External identifiers / databases
CAS number 110-16-7
EC number 203-742-5
ECHA InfoCard 100.003.403
PubChem 444266
ChemSpider 392248
DrugBank DB04299
Wikidata Q42038
Molar mass 116.07 g mol −1
Physical state



1.59 g cm −3

Melting point
  • Decomposition> 135 ° C
  • 130.5 ° C
pK s value

1.9 and 6.5

safety instructions
GHS hazard labeling from  Regulation (EC) No. 1272/2008 (CLP) , expanded if necessary
07 - Warning


H and P phrases H: 302-315-319-335-317
P: 261-280-305 + 351 + 338
Thermodynamic properties
ΔH f 0

−789.4 kJ / mol

As far as possible and customary, SI units are used. Unless otherwise noted, the data given apply to standard conditions .

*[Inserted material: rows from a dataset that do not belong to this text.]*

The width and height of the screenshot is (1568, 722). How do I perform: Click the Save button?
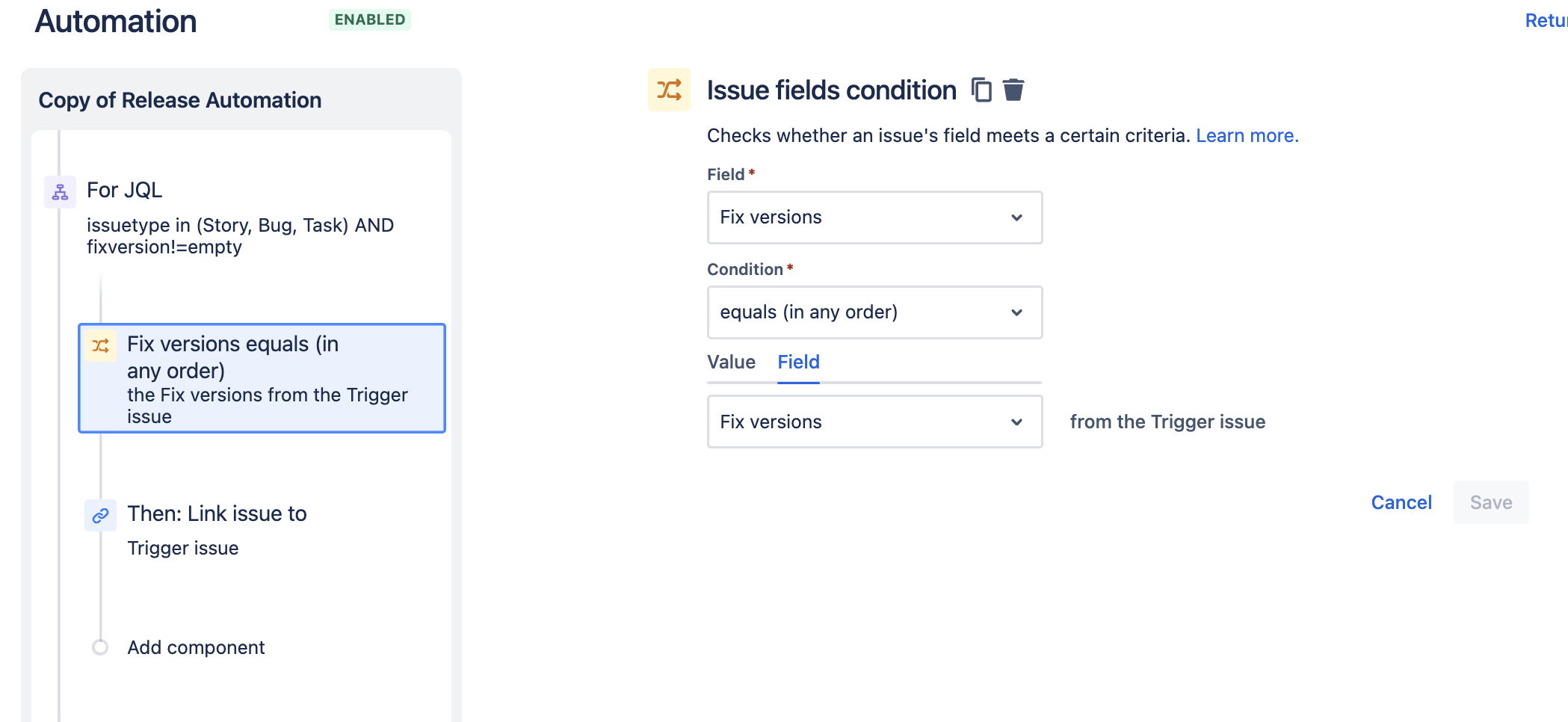(x=1491, y=502)
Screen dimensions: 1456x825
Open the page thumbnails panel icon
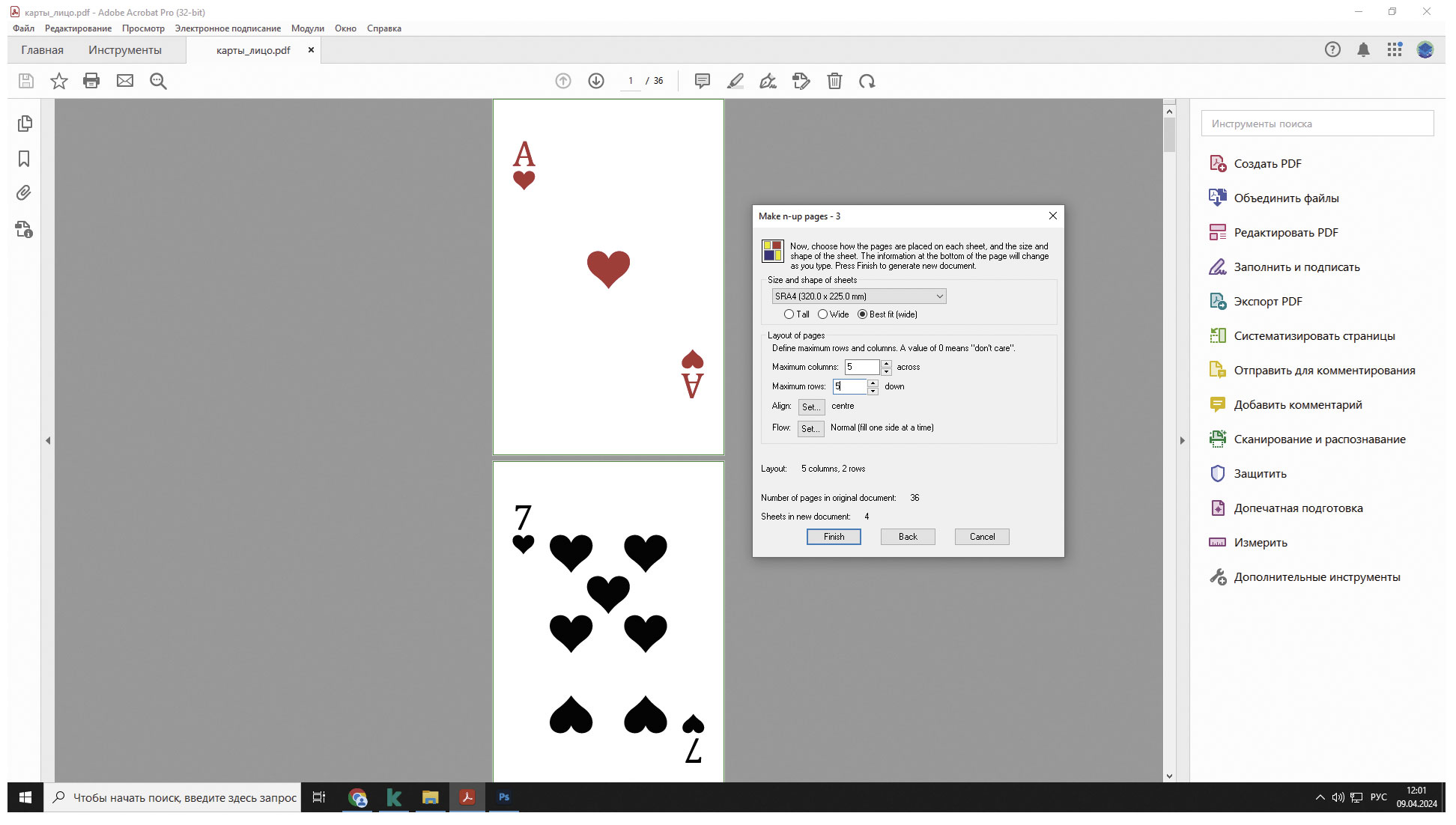(x=25, y=124)
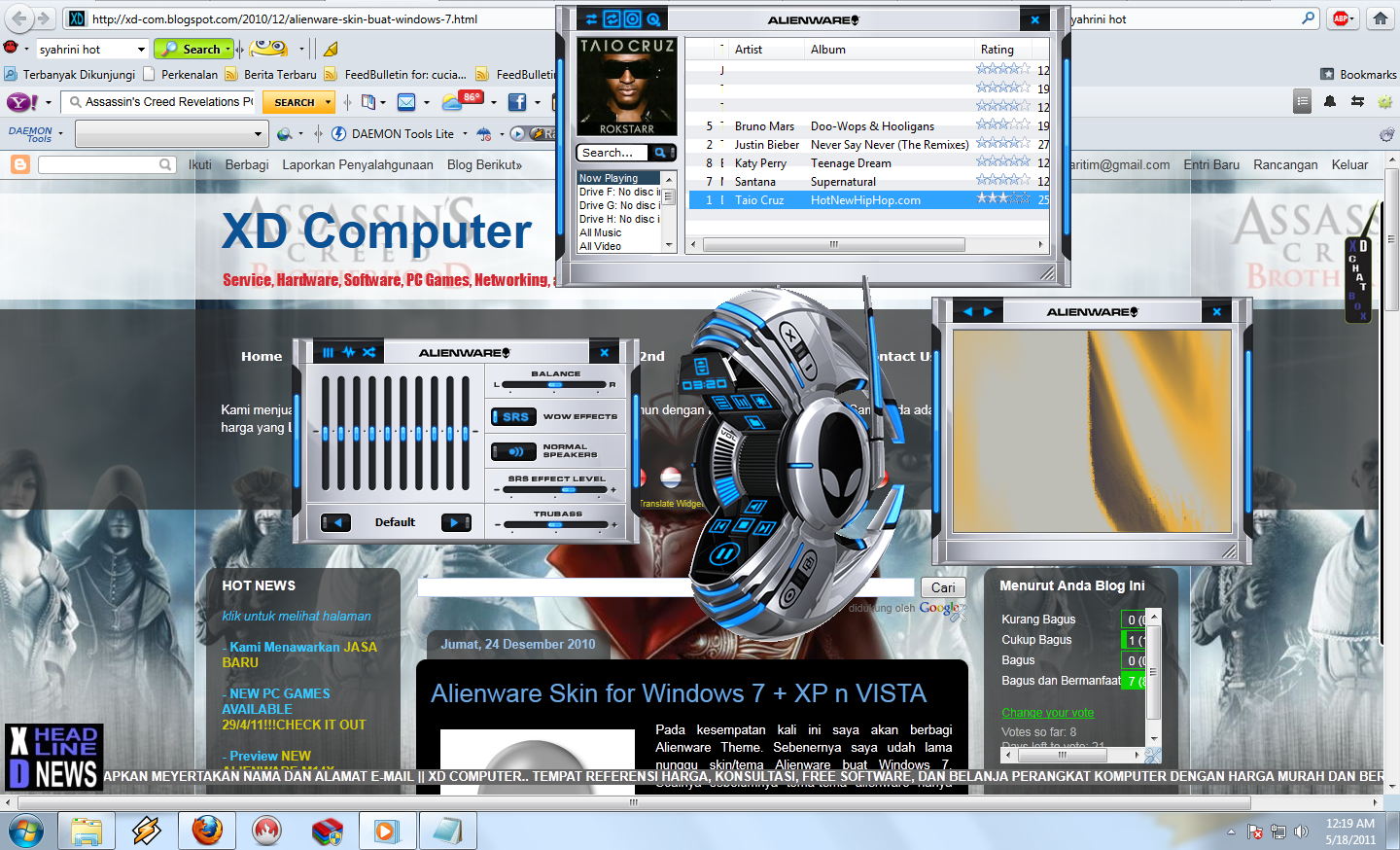Skip to next track on the alien player
The width and height of the screenshot is (1400, 850).
[x=764, y=527]
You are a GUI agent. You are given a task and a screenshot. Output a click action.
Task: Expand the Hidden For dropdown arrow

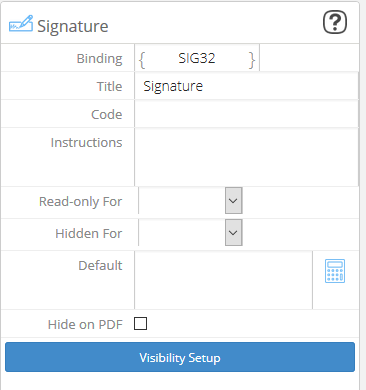(x=233, y=233)
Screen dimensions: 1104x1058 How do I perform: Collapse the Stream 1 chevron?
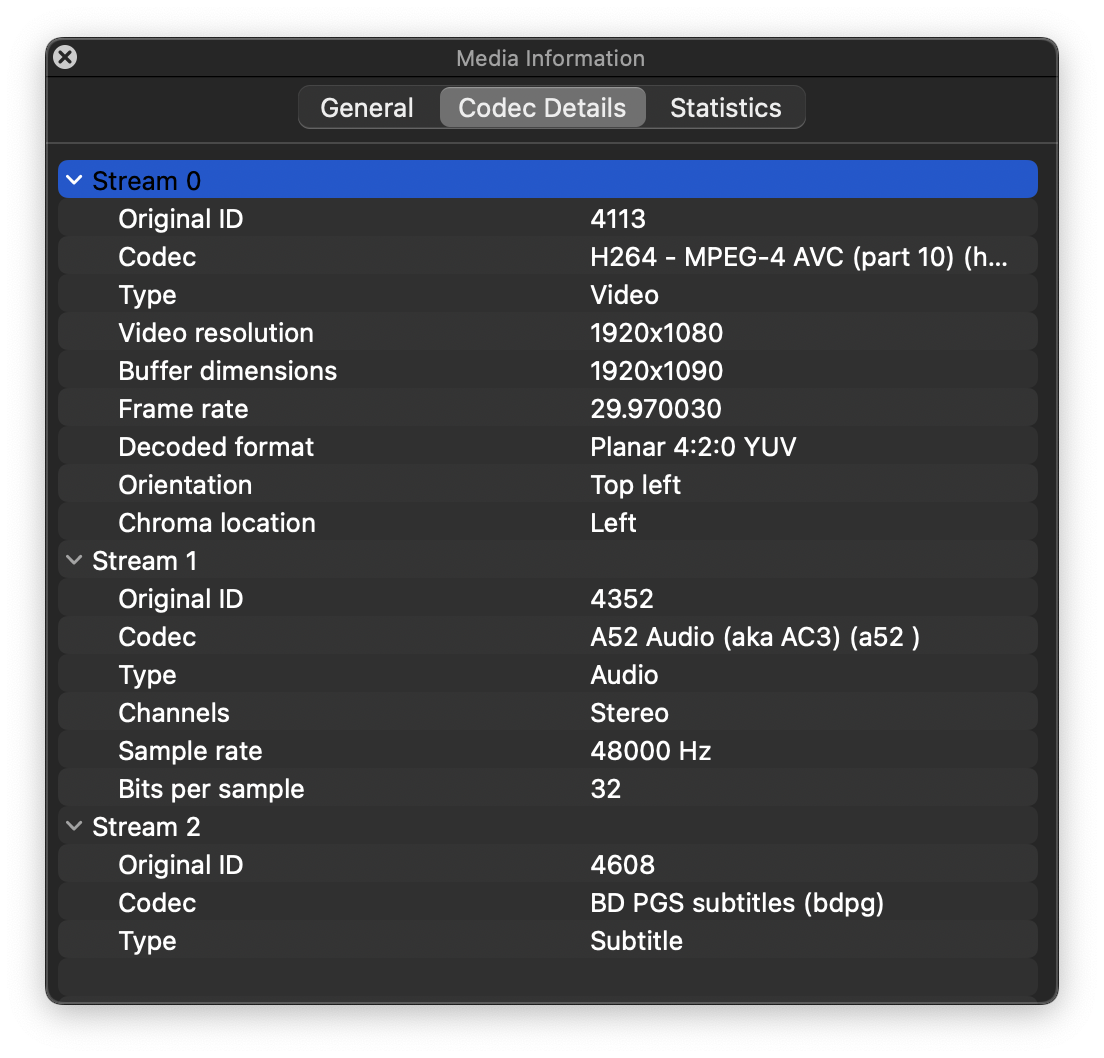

Maleic acid is the common name for cis -butenedioic acid (also called cis -ethylene dicarboxylic acid or toxilic acid), a dicarboxylic acid . Their salts are called male (in) ate. The isomeric trans form is called fumaric acid .


Maleic acid was first obtained in 1834 from Théophile-Jules Pelouze by heating malic acid . The connection from 1919 was industrially accessible by those of the US company Barrett Co. introduced catalytic gas-phase oxidation of benzene . The name "maleic acid" is derived from malic acid (apple = Latin "malum").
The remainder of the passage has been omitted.